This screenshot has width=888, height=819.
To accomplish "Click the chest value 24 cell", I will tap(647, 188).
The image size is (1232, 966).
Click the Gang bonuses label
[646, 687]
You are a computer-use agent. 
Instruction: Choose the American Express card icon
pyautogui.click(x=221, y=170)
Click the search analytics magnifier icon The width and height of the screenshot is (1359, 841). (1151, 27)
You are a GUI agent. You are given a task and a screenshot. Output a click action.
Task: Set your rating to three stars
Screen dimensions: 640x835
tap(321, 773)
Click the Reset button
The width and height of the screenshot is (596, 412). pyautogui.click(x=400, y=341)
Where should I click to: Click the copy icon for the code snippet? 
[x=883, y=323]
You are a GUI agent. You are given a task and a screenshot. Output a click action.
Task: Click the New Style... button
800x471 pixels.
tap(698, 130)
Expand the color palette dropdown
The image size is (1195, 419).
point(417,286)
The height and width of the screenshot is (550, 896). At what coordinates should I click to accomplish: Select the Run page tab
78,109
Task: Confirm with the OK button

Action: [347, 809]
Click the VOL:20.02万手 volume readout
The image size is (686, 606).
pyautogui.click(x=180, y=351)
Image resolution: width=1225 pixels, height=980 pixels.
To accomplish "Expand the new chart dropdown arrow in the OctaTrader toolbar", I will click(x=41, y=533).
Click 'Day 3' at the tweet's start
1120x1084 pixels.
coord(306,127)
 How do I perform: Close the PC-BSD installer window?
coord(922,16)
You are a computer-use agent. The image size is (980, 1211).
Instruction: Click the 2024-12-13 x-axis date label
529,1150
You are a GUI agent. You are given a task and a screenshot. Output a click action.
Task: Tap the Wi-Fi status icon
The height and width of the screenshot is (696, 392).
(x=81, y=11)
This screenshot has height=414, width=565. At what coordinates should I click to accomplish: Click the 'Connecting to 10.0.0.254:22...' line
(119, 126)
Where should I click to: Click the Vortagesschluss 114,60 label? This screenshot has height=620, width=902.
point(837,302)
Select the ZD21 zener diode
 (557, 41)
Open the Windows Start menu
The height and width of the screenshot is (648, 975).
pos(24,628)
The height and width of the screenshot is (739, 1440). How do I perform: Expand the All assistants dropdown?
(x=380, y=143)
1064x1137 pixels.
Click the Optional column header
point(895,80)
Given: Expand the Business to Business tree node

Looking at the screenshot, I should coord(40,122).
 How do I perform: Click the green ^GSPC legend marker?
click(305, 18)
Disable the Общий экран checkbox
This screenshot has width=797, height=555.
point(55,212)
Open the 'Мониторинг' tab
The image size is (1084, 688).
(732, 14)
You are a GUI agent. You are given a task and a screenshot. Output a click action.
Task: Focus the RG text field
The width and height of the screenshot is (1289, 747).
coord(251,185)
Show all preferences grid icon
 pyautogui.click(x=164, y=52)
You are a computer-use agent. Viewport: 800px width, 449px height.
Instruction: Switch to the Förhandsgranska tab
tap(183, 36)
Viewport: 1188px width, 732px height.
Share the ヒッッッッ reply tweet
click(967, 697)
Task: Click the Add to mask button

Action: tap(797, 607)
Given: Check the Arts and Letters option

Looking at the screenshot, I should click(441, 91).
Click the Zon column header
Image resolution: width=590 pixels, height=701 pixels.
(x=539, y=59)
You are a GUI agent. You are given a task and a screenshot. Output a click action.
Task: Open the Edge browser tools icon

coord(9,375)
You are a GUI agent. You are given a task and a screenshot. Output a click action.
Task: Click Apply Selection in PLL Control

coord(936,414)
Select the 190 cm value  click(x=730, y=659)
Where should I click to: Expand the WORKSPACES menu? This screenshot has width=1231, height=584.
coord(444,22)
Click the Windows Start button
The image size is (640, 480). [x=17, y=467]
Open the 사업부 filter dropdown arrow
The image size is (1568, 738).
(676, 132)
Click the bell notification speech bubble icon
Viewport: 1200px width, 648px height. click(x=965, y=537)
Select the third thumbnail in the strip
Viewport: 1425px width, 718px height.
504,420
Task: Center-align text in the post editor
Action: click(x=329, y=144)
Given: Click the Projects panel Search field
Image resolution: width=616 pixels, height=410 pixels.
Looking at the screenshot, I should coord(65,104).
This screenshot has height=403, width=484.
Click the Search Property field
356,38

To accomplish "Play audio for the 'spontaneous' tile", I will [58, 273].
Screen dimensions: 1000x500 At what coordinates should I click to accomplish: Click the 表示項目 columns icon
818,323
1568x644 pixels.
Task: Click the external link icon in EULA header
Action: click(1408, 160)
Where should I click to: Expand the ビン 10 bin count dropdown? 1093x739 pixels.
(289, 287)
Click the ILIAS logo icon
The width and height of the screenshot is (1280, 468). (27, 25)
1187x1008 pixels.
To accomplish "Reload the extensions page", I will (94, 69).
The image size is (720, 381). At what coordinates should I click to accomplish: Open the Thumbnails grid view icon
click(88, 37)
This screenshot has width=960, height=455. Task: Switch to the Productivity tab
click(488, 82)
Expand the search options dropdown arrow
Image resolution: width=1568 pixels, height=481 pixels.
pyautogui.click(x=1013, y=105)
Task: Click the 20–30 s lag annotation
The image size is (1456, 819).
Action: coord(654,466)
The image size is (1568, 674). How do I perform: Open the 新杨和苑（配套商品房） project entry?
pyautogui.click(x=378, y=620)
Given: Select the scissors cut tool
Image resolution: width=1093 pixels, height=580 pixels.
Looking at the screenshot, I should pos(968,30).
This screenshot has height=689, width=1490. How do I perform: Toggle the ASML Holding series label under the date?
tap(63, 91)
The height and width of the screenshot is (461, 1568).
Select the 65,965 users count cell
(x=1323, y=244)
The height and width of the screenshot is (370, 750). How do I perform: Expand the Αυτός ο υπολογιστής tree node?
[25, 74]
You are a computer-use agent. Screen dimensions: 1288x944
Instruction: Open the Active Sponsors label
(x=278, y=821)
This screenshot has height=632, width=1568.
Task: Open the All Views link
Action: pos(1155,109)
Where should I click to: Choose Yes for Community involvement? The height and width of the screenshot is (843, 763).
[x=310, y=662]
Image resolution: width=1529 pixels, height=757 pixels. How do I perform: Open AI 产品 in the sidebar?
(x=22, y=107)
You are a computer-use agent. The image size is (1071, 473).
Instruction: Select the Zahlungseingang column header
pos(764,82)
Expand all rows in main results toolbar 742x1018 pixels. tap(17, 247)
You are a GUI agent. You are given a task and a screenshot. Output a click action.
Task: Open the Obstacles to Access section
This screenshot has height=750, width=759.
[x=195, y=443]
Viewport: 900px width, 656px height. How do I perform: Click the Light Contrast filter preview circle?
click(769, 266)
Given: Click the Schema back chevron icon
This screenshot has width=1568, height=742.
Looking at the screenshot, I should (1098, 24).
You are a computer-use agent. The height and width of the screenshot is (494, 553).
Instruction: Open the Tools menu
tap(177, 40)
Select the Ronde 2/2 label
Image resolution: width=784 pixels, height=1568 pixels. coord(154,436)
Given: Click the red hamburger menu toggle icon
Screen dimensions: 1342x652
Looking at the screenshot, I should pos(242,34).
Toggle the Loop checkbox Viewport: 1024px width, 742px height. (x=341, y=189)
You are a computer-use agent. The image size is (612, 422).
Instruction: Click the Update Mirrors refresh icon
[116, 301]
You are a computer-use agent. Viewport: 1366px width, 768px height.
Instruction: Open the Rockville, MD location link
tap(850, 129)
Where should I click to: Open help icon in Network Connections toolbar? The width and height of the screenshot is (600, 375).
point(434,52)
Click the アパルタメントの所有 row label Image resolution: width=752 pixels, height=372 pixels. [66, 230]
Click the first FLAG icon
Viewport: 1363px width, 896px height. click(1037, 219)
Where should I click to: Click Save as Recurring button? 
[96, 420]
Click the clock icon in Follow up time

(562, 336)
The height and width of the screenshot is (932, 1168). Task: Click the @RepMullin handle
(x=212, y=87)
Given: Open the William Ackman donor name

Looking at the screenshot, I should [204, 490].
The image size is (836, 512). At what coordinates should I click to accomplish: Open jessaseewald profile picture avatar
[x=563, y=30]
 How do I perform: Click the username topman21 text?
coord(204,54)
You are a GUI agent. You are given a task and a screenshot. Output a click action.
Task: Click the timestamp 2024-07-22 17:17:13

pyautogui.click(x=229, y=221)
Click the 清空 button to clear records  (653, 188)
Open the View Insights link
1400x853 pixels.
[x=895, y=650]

- - -

Check each line of the listing above for the word "checkbox". Then state how many lines have it, and nothing further.

SOLVED PROBLEM:
2